If you're already on peptides and TTC happens
If a pregnancy occurs while you're still on peptides, the situation depends on which peptide:
Female partner pregnant on a peptide:
- Stop the peptide immediately
- Inform your OB/GYN about the specific peptide, dose, and timing of use
- Don't panic — most strength peptides don't have documented teratogenic effects (mostly because they haven't been studied at all), and most pregnancies proceed normally
- Get appropriate prenatal monitoring — your OB/GYN will adjust the care plan if needed
Male partner on a peptide during conception:
- Sperm exposure to systemic peptides is much less direct than female-partner exposure
- The conservative pause guidance is preventive, not catastrophic if not followed
- Stop the peptide, inform the OB/GYN, and proceed
For the broader pregnancy guidance see peptides during pregnancy and breastfeeding.
The honest framing
We don't have good data on peptide safety during conception, and the conservative position in reproductive medicine is to avoid unapproved compounds.
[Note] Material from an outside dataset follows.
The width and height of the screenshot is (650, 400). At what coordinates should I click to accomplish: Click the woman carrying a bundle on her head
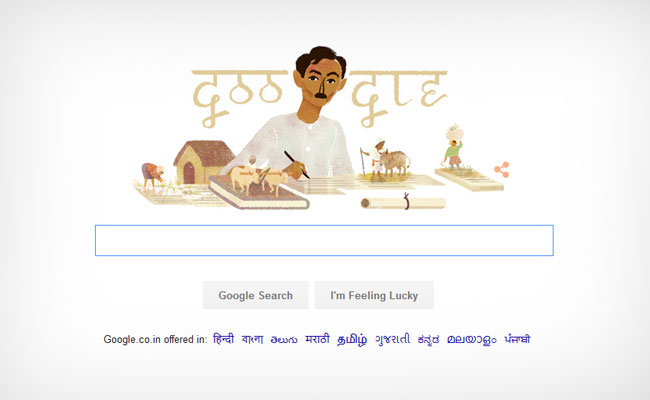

This isn't a hyperbolic warning — it's the same approach that applies to many supplements, herbal compounds, and off-label medications during pregnancy planning.
For most couples, the pause is a few months, the peptides can be resumed later, and the conception decision deserves the cleaner environment. If you have specific medical context that complicates this — fertility issues, prior loss, specific physician guidance — that overrides the generic framework.
When in doubt, ask your OB/GYN. The conversation is more useful than guessing.